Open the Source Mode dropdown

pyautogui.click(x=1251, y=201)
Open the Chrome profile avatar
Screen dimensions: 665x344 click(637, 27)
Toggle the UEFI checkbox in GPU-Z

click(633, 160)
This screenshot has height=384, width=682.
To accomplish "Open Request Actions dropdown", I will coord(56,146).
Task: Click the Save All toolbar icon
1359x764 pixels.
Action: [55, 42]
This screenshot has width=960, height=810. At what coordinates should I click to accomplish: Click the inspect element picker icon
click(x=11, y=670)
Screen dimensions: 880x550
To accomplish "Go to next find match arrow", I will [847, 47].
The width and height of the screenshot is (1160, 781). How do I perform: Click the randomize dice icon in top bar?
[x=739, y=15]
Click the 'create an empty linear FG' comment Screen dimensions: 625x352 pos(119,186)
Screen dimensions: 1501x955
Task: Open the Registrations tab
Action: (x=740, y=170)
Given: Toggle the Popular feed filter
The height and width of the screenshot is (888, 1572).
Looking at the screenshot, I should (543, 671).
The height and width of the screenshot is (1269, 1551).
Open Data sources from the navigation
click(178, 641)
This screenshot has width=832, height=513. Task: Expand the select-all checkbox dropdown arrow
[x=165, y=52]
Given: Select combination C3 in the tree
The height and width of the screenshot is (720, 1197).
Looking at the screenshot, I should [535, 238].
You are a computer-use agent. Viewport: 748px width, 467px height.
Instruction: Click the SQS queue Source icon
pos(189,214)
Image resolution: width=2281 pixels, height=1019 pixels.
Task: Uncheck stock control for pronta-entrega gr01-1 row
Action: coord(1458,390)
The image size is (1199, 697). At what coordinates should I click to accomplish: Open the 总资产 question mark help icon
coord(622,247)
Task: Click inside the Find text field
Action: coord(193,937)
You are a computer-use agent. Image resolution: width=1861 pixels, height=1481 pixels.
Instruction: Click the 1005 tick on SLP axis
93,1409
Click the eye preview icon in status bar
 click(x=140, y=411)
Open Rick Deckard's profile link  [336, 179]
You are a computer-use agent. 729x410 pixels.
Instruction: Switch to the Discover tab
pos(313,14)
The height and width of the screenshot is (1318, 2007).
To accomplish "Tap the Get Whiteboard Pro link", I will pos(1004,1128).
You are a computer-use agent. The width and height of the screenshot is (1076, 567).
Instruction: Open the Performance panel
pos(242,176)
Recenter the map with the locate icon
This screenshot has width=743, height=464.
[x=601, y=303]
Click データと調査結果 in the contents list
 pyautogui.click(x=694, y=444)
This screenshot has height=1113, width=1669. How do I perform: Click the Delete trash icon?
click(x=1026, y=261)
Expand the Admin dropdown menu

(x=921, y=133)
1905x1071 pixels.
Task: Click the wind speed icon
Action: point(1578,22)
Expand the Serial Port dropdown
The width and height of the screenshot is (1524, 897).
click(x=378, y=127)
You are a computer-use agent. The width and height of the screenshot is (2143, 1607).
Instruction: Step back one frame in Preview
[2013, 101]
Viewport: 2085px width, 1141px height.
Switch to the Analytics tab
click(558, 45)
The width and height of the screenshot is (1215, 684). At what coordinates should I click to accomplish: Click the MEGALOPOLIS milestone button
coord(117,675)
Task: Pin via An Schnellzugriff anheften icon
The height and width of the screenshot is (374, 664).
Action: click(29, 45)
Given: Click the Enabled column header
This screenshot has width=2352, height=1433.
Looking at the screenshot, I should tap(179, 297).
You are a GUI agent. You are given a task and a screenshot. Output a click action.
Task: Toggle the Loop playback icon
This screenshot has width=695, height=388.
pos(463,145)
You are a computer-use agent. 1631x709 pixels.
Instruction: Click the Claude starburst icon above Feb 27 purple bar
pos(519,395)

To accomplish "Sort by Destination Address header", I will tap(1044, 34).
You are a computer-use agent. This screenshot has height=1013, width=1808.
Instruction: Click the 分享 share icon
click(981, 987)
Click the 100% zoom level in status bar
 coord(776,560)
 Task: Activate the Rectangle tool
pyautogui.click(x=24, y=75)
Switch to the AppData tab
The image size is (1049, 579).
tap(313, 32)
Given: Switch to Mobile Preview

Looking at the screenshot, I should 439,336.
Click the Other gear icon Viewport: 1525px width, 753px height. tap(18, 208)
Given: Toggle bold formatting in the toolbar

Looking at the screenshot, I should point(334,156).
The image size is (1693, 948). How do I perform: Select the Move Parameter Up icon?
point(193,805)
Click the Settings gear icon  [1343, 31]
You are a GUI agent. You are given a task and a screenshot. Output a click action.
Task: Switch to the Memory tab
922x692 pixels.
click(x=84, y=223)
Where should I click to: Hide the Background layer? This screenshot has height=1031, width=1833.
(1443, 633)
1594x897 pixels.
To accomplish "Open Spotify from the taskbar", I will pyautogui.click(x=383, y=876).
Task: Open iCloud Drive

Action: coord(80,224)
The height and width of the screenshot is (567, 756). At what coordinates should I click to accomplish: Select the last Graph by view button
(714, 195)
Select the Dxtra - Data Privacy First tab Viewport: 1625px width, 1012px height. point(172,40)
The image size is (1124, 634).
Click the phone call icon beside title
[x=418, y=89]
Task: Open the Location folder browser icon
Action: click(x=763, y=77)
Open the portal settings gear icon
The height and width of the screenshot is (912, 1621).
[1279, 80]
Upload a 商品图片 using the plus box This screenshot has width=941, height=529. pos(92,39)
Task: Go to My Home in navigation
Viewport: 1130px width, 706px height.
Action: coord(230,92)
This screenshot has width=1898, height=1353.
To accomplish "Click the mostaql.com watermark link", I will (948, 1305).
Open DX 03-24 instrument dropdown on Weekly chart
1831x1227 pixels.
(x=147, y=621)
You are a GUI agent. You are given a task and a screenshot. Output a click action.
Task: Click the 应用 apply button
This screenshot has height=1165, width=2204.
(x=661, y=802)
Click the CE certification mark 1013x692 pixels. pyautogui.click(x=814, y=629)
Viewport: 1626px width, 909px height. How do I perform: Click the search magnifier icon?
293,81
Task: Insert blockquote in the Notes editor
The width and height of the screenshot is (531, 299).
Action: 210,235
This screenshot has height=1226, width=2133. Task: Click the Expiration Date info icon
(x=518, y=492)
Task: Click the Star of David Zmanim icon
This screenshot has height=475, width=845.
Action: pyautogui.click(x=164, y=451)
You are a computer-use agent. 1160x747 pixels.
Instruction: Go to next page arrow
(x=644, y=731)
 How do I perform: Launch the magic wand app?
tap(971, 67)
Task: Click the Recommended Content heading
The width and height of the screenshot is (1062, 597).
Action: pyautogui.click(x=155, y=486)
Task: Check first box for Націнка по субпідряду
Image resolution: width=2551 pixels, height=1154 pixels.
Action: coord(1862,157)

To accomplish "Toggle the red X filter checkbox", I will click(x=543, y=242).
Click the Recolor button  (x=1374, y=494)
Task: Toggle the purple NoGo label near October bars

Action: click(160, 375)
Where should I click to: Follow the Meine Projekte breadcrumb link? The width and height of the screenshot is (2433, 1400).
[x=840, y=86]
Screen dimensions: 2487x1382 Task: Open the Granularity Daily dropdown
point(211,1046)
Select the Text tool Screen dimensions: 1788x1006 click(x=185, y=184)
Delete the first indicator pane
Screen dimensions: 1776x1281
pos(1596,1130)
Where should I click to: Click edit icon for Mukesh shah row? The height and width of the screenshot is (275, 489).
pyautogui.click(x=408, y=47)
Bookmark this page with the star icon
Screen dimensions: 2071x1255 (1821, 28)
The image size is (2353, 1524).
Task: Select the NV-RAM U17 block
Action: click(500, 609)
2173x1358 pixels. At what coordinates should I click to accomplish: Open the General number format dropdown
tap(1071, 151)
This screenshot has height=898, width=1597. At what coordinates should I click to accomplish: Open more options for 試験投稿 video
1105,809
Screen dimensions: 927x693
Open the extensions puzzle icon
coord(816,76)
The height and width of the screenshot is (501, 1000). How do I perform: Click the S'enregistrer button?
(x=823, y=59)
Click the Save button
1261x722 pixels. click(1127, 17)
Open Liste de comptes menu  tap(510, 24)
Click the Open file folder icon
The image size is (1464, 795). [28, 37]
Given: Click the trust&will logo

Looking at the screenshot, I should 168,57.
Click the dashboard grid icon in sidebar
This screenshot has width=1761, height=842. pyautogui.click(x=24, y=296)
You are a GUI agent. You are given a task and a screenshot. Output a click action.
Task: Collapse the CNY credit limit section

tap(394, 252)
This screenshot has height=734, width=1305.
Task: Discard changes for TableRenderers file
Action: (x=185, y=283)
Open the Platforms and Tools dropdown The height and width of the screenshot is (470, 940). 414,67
*****
Exercise description: Within the listing above, filter for lines holding the string "computer" and copy each one.

Exercise answer:
You are a computer-use agent. Viewport: 748px width, 467px height.
You are a computer-use agent. Image resolution: width=1861 pixels, height=1481 pixels.
You are a computer-use agent. 729x410 pixels.
You are a computer-use agent. The width and height of the screenshot is (1076, 567).
You are a computer-use agent. The width and height of the screenshot is (2143, 1607).
You are a computer-use agent. 1631x709 pixels.
You are a computer-use agent. This screenshot has height=1013, width=1808.
You are a computer-use agent. 1160x747 pixels.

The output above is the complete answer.